If higher productivity and/or usage are excluded, then the explanation must reside with some other advantages that are most often associated with bundling [
30]. First of all, most of the biomass produced in Iberia supplies large power plants that favor centralized chipping, for its superior cost-efficiency. At the same time, delivery to a large, centralized facility implies relatively long transportation distances, which excludes moving loose slash. In such circumstances, bundling makes much sense, and it also represents the industrial option that requires the lowest capital commitment at the harvest end of the chain [
31]. Once a bundler is acquired, there is no need to buy a chipper and a dedicated chip transportation fleet: slash is converted into “composite residue logs” and moved around with the same extraction and transportation equipment used for conventional roundwood (which also explains the 2.4 m bundle length). Therefore, bundling might be favored by industry structure, with a strong emphasis on the receiving plant side and a much smaller investment on the supply side.

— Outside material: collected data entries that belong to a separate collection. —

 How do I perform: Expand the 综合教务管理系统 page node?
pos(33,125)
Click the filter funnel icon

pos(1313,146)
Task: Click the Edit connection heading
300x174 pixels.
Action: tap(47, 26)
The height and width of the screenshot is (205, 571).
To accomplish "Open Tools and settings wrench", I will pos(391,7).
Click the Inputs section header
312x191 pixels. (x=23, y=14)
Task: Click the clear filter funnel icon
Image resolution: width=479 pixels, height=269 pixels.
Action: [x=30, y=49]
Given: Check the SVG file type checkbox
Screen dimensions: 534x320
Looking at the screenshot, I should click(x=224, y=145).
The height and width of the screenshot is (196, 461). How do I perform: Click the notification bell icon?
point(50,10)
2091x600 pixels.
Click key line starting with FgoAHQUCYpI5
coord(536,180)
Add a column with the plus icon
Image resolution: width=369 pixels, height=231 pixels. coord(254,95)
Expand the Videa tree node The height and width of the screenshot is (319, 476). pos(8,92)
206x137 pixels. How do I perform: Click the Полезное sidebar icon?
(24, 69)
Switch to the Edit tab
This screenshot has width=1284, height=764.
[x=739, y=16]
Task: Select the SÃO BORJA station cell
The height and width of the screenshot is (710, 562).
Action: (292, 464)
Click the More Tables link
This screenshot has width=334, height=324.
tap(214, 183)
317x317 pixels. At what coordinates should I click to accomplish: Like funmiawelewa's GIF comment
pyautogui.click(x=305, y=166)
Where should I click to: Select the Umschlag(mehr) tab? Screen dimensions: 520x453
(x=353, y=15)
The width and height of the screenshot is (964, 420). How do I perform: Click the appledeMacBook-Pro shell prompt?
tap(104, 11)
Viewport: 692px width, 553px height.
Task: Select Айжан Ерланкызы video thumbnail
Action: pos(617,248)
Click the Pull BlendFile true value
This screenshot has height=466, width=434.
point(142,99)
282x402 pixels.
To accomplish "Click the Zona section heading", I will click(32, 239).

Apart from this, the specific conditions of Iberian eucalypt plantations may also play a role in determining the success of bundlers. In particular, plantation management requires quick removal of the biomass to facilitate resprouting or recultivation, while the sites offer relatively little space for stocking the biomass. Even where storage space is available, the high wildfire hazard prevents the building of large piles as well as extended roadside storage—regardless of quantity. Bundling allows packing more biomass in the same landing space and loading it on any available log truck, which facilitates logistics.
Bundling might also be favored by another typical characteristic of Iberian eucalypt plantations: their low residue yield. This has been estimated at 15–30 t ha
−1 [
30], which is almost half as much as reported for some of other common stand types [
32]. Low residue loads are likely the result of a very intense stand utilization aimed at maximizing pulpwood yield, so that as little as possible is left on the cutover. Forwarder productivity is strongly affected by biomass concentration [
19,
33] and its scarcity greatly expands loading time. Introducing a bundler allows concentrating loads and may dramatically boost forwarder productivity at little additional own cost, because the bundler can move to reach its next grapple load while the compactor is still processing the previous one. If the biomass were already concentrated, the driver would need to stay idle and wait for the compactor to digest a grapple load before introducing the next one—little time is gained by concentrating the slash for the forwarder-mounted bundle, and little is lost if some distance must be covered by the bundler to reach relatively sparse slash.
In any case, the success of bundling—and that of logging residue collection in general—depends on the careful management of the harvesting operation as a whole. In particular, close cooperation must be achieved between the teams engaged with roundwood processing and the bundling team: the former must arrange the residue in clean organized piles for the latter to operate efficiently.